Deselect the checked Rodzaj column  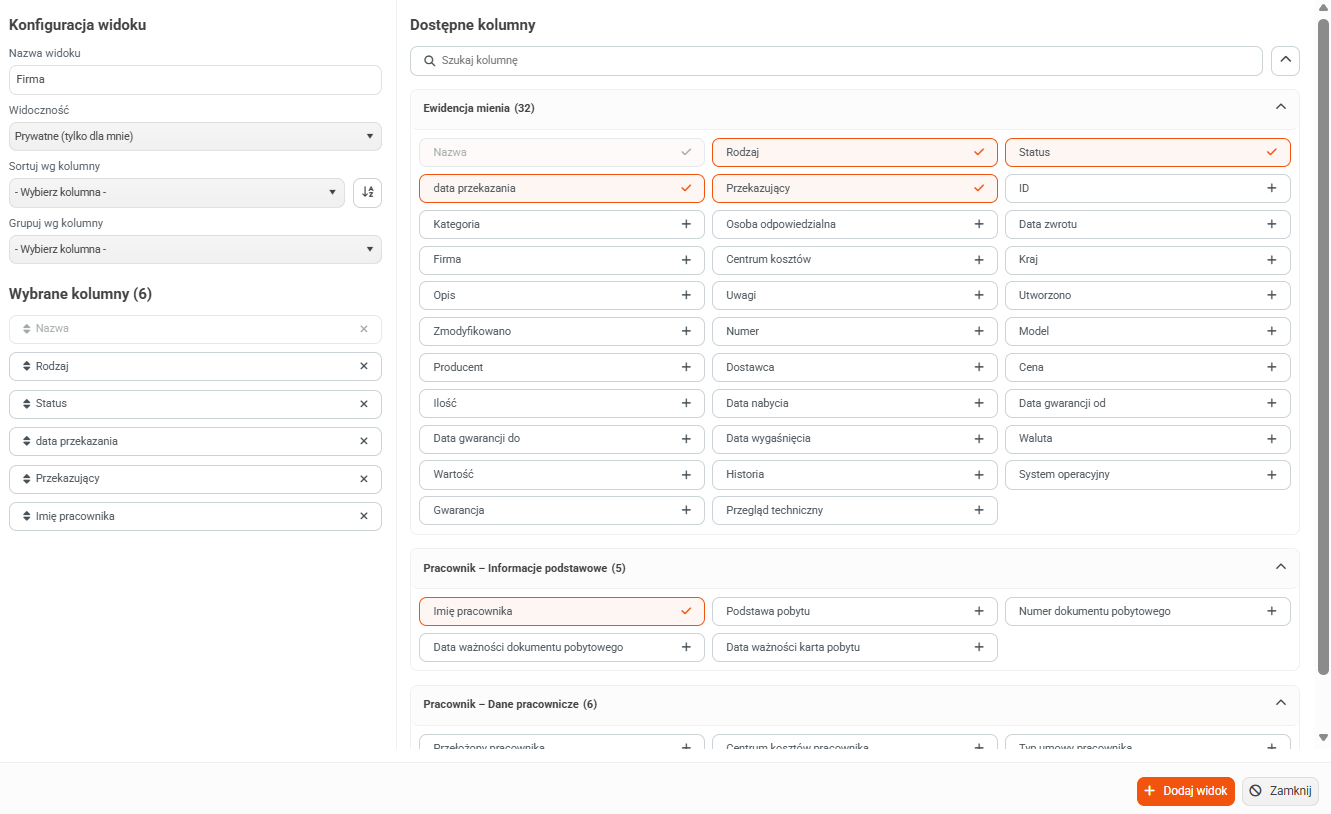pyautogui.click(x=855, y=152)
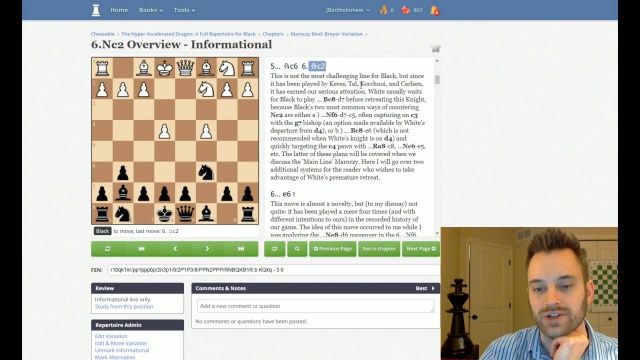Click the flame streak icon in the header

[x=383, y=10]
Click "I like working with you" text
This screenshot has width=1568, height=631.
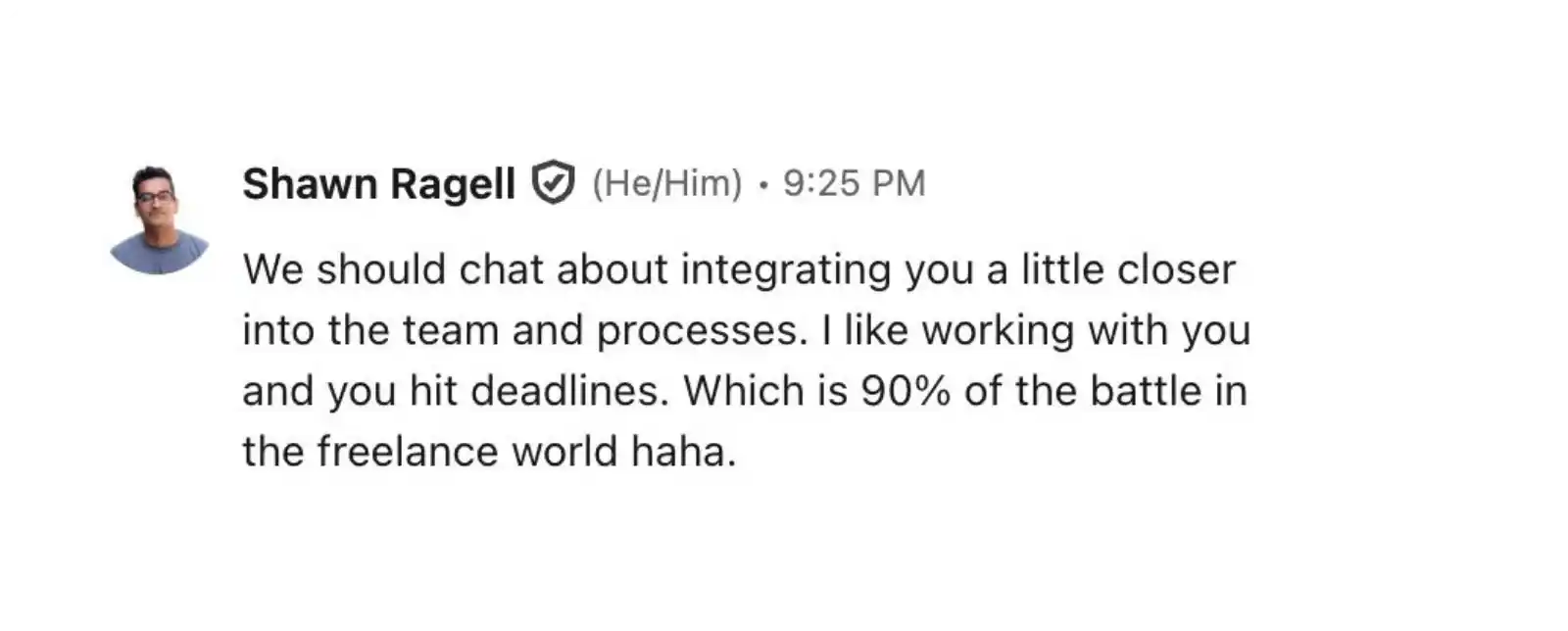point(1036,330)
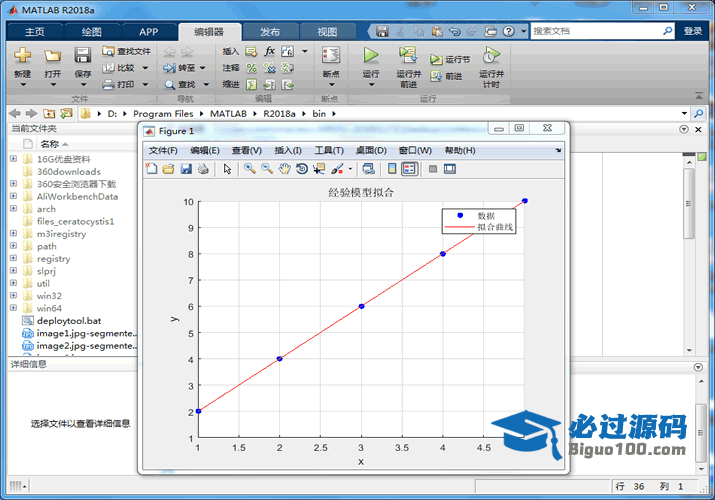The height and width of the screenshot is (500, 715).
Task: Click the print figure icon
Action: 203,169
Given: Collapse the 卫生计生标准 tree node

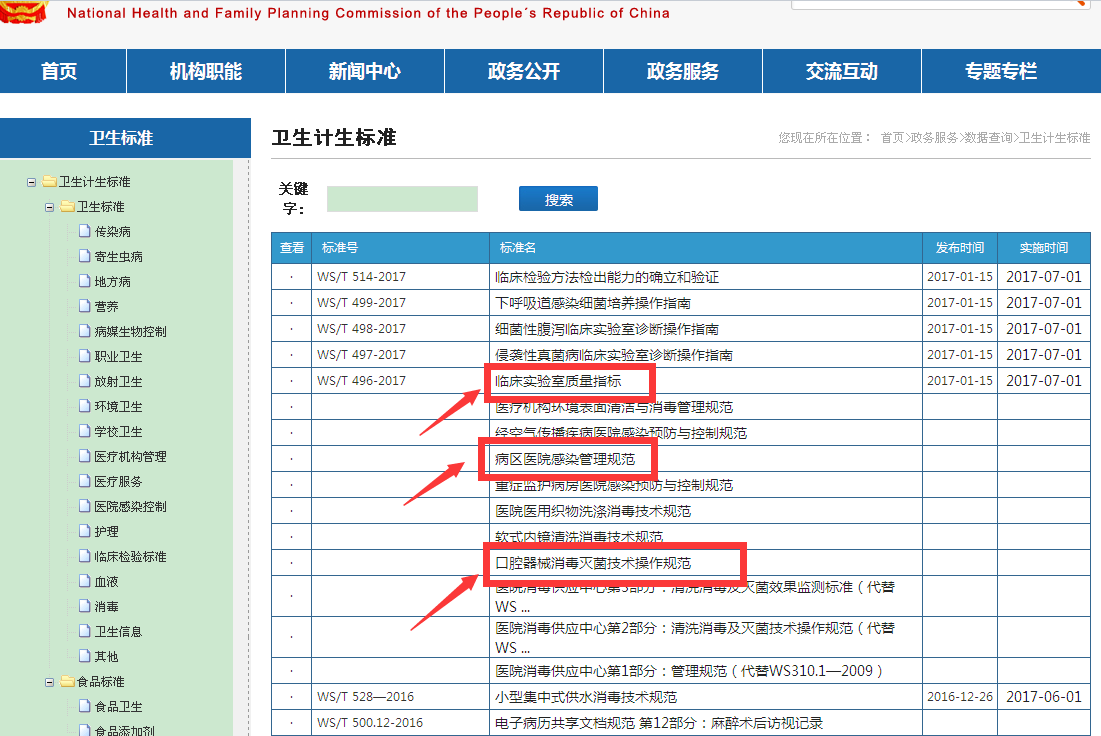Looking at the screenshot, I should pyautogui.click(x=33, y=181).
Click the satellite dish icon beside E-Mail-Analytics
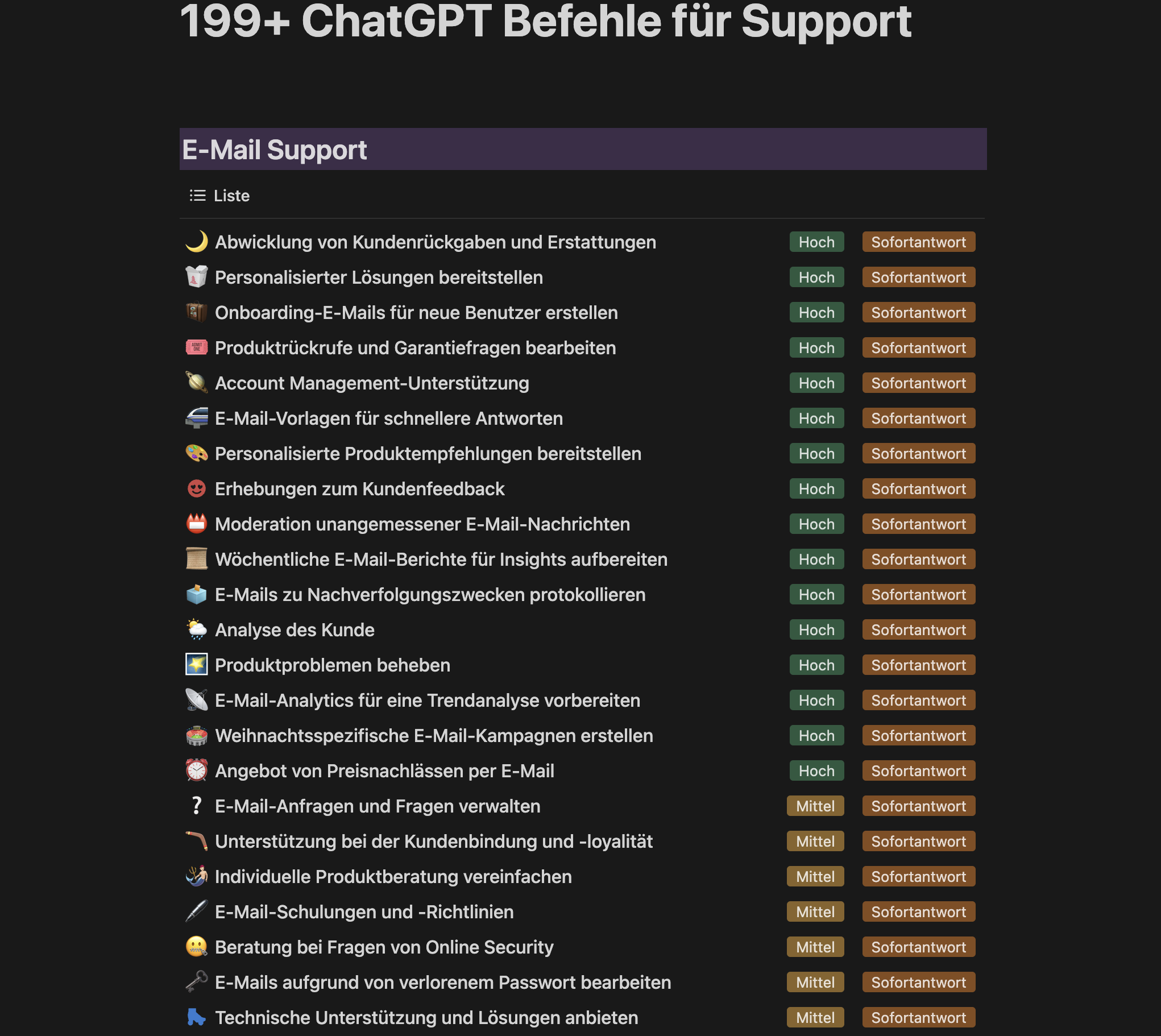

--

> **Aim of the task**: Reproduce the entries from the line containing "like working with" through the end of the entries, putting "antenna" in place of "satellite dish" and leaving everything else unchanged. Leave the pictures out.

> **Answer to this problem**:
Click "I like working with you" text
This screenshot has width=1568, height=631.
point(1036,330)
The height and width of the screenshot is (500, 715).
Task: Click the print figure icon
Action: 203,169
Given: Collapse the 卫生计生标准 tree node

Looking at the screenshot, I should pyautogui.click(x=33, y=181).
Click the antenna icon beside E-Mail-Analytics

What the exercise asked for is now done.